Işığı Bul❦

Depuis le début
                                    

"Ben kendi ülkemi hatırlayamıyorum ve hatıraları tutacak bir şey yapamadım. Belki de yapmak istemedim."

"Buraya ne zaman geldin?" dedim ve gözleri kısıldı.

"15 yaşındaydım. Korkmuş ve ürkmüştüm. Vergi olarak verilmiştim, inan bana savaş esiri olarak gelmeyi tercih ederdim. Dilini bilmediğim, inancını bilmediğim bir ülkeye verilmenin ne olduğunu bilmiyorsun." dedi ve ne diyeceğimi bilememiştim.

"Belki bir gün ülkene geri dönersin." dedim ve güldü.

"Buna inanıyor musun? Harem bir bataklık, Sandhya ve bizler bu bataklığa batan çiçekleriz. Her geçen süre bizi zehirliyor ve öldürüyor."

"Belki bir gün bu harem kalkar." diye mırıldandım ve tuhafça bana baktı.

"Buna inanıyor musun? Kimse buna cesaret edemez. Sashibai'nin kuralları katı ve keskindir."

"Bu kurallar zamanın getirdiği kurallara uymuyor, Azusa. İster kabul etsinler, ister etmesinler cesaret edilebilecek bir iş."

"Harem kalkınca, onca insana ne olacak? Burası birçok kişinin evi. Onlar evsiz kalmamalı. Zaten ülkelerinden koparılmanın acısını buraya sarılarak unutmuşlar, insanlardan haremi almak ne olur?"

"Ah, neyse. Sanki harem kaldırılacakmış gibi konuşuyoruz." dedim gülerek ve bakışları yumuşadı.

"Haklısın."

"Buraya neden geldin?" dedim merakla.

"Ah, duydun mu demekiçin gelmiştim.
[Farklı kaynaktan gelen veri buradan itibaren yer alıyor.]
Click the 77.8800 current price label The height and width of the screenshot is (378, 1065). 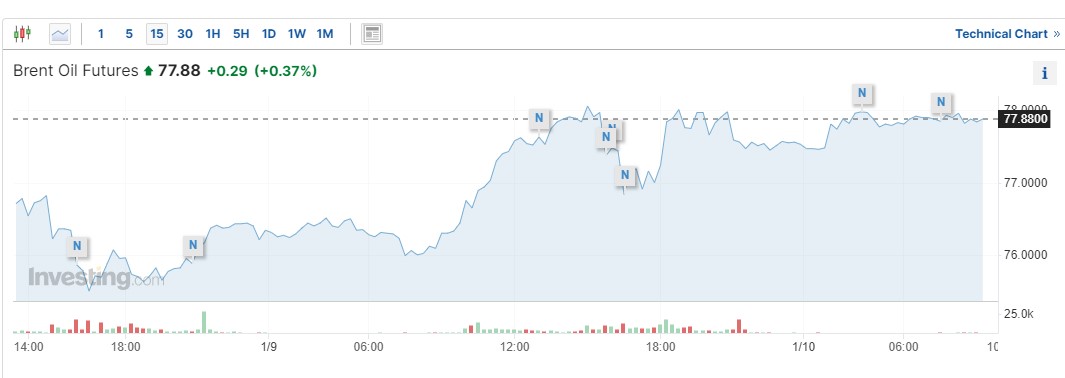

Odandan çıkmadığın için duymamış olabileceğinden şüphe ettim."

"Neyi?"

"Neraja tutuklanmış." dedi yavaşça ve şaşırmış numarası yaptım.

"Ne?"

"Komutan Rithu ile Kaptan Vilraj yapmış. Birçok suçla suçlanıyor ama onu ölüme götüren şey ise Evia Lyorran ismiyle güneyin çöl ülkesi Eyeptar'a casusluk yapmaya kalkışması olmuş."

"Yargılanmadan vatan hainliği ile öldürülecek." diye fısıldadım.
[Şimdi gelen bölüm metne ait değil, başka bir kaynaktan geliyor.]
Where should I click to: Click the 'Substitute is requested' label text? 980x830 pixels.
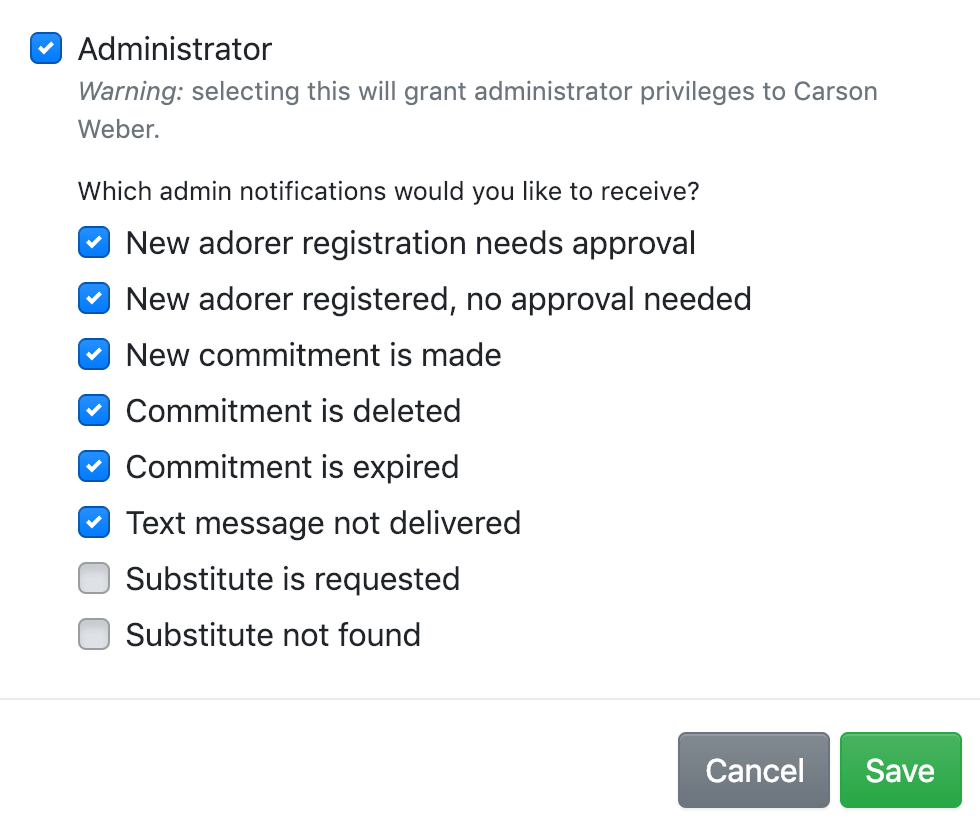coord(293,579)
"Evet. Çok korkunç değil mi? Bir baltayla boynunun bedeninden ayrılması ve insanların bu ölümü izleyecek olmaları." dedi ve elim boynuma gitmişti. Ürpermiştim.

"Balta ile mi?"

"Evet, öyle karar almışlar. Yarın idam edilecek."

"Evia Lyorran ismiyle mi yoksa Neraja-i Astena olarak mı idam edilecek?" dedim merakla.
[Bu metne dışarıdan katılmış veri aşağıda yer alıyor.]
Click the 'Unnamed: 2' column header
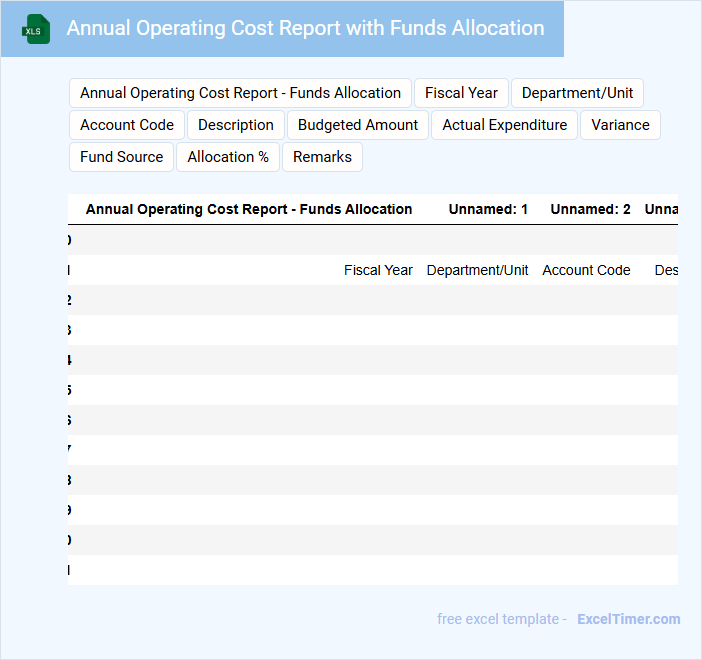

"Evia ismiyle idam edilecek. Sonuçta vatan hainliğini bu isimle yapmış. Zavallı kız, onun yerinde olmak istemezdim."

"Neden?"

"Düşünsene, kendi topraklarında ölmüyorsun ve yetmezmiş gibi yabancı topraklarda vatan hainliği suçundan idam ediliyorsun. İnsanlar seni bir hain olarak anacak."

"Kendisi bu sonu hazırladı. İsteklerinin, arzularının kurbanı oldu."

"Kesinlikle! Acaba bu işlere kalkışırken, küçük kızını hiç düşünmedi mi? Komutan Syon'u sevmeyebilir ama küçük kızını düşünmeliydi. Parsmet'e şükürler olsun ki, aşığından bir çocuğu olmamış."

"Birde aşığı mı var?"

"Evet, aşığı ile her şeyi planlamış. Ah, Sandhya! İnsanlar çok kötü kalpli olmuş ve bizim böyle zamanlarda kendimizi korumamız gerekir."

"Kesinlikle." diye mırıldandım.

"Neyse, bu konu ile canını sıkmışa benziyorum. Başka şeyler hakkında konuşalım mı?"